The Middle East probably isn't fertile ground just now for a civics lesson on American-style free speech, as angry crowds storm U.S. embassies and consulates.
As Americans mourn the deaths of four countrymen who were killed last week during an armed assault on the U.S. consulate in Libya, they face an uncomfortable question: Will American and other Western diplomats always be at the mercy of passions that can foment in an instant on the "Arab street," in response to religious provocation?
With the murder of U.S. Ambassador Chris Stevens -- a vile act that may have been calculated -- and anti-U.S. protests in other countries over the video Innocence of Muslims, it is evident that the Arab Spring that liberated so many countries from dissent-crushing dictatorships over the past year has yet to produce Jeffersonian democracies that tolerate unpleasant, even offensive, speech.
The angry men who surround U.S. embassies overseas are a minority. But they speak for many more who wonder why America doesn't clamp down on expression that insults the Prophet Mohammed and the religion of Islam.
The answer is simple: Free speech is a basic American right, regardless of the content of the message. Even when a person's words or images deserve condemnation, the Constitution and more than two centuries of court decisions have held that such speech must be allowed. That is often hard for people of other cultures to understand.
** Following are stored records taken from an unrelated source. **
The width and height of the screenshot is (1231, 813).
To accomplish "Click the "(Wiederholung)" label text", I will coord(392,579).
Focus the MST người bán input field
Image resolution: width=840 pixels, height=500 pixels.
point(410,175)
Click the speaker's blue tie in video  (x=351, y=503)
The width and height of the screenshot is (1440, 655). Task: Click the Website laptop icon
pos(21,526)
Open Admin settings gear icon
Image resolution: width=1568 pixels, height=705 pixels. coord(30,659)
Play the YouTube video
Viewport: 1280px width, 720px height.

During a speech last week in Morocco, U.S. Secretary of State Hillary Clinton expressed her disgust with the film. But its provocative nature, she added, did not exonerate the attackers.
She reminded the audience of America's tradition of free expression, and asserted that government cannot stop citizens from expressing their views, "no matter how distasteful they may be."
For many people in the Middle East, such tolerance may be too much to expect at their stage of political development. But they don't have a veto over the free-speech rights of Americans -- or license to murder innocent people.